Last week I argued that the cost of happiness is actually significantly less than the commonly-cited $75,000. This, I argued, is because we are bad at knowing which spending will make us happier and which will not.
This may lead you (quite justifiably) to ask me to back this up. If I claim that people should spend their money differently, then how do I think they should spend it? And can I prove that they will be happier?
So today I want to talk about an area of spending that has great return on investment when it comes to happiness: spending on others.
Spending on Others vs. Spending on Ourselves
In 2008, some researchers gave money and instructions to participants in a study. Some participants received $5 and some received $20. Some were instructed to spend the money on themselves and some were told to spend it on someone else.
The researchers later called the participants to find out how they spent the money and to compare their happiness levels before and after.
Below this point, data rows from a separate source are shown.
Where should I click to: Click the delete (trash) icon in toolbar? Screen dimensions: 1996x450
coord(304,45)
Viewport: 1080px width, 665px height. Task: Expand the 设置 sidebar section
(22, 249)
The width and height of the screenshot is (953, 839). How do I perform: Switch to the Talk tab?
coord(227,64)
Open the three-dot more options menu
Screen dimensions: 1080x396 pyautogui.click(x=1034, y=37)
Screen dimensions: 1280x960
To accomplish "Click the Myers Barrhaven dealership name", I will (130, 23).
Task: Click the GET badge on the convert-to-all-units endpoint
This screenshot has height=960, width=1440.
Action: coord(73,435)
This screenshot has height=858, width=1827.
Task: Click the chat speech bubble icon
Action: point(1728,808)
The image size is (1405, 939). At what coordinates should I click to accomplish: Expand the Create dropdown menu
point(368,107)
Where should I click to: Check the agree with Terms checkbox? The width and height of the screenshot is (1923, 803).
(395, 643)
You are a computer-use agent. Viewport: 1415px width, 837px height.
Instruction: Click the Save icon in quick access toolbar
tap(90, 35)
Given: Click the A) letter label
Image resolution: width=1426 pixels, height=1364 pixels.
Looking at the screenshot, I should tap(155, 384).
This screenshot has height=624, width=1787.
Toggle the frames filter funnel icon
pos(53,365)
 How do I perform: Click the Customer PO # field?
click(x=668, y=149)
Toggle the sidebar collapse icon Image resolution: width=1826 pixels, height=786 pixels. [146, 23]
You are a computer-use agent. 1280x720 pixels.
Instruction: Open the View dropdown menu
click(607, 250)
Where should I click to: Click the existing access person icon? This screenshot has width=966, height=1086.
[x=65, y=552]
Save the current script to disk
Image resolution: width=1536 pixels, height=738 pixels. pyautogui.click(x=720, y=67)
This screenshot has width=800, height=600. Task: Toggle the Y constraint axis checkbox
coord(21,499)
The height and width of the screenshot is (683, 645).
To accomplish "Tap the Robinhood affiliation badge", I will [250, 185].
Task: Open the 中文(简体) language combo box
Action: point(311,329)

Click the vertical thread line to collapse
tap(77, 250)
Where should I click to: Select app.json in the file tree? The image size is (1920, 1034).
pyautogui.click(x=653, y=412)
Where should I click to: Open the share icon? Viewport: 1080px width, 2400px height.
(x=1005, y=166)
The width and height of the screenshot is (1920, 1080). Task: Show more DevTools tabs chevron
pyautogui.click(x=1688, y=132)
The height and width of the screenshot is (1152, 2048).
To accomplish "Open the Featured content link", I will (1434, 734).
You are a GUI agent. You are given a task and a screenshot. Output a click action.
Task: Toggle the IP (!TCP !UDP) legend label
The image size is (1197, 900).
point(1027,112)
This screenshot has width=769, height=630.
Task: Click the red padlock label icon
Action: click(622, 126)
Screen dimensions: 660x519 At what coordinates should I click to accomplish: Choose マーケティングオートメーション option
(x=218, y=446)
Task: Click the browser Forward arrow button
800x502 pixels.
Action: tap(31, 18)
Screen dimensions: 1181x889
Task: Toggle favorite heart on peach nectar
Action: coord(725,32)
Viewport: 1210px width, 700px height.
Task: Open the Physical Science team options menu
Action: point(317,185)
Spending money on oneself was not linked to any increase in happiness. Spending on others definitively did increase happiness, whether $5 or $20.
This link between happiness and spending on others appears to be innate, or at least learned very early. We can see this in a study of 2-year olds.
A group of toddlers were given eight treats each (either Goldfish crackers or Teddy Grahams) and were introduced to a monkey puppet who loved those treats. Next, the kids were given an extra treat specifically to feed to the puppet. They were then encouraged to give the puppet treats from their own stash.
The happiness of the two-year olds was measured based on the reactions on their faces. (This is probably a better method than trying to get babies to respond to questions about Cantril’s Self-Anchoring Ladder.)
The toddlers were happier giving treats to the puppet than receiving them themselves. Even more interesting, they were happier giving up their own treats than the researcher’s treat.
This is not just a first-world phenomenon, either. One study asked participants in Canada and Uganda to think about a time they spent a significant amount of money. Half were asked to think about a time they spent on themselves and half were asked to think about a time they spent on someone else. Those that thought about spending on someone else were happier, regardless of their home country.
Spending for Maximum Happiness
The final research for today involves study participants being given Starbucks gift cards. Some of the participants used the card for themselves, some gave it to a friend, some bought themselves and a friend coffee and drank them together, and some went with a friend but only paid for their own coffee.
The happiest people were the ones that bought the coffee for their friend and then hung out and drank together. The combination of doing something for someone else, getting to see that person’s reaction, and nurturing a relationship is a powerful one.
So if you’re really looking to get the most possible happiness out of your spending, the research says that you should spend your money, and a bit of time, on someone else.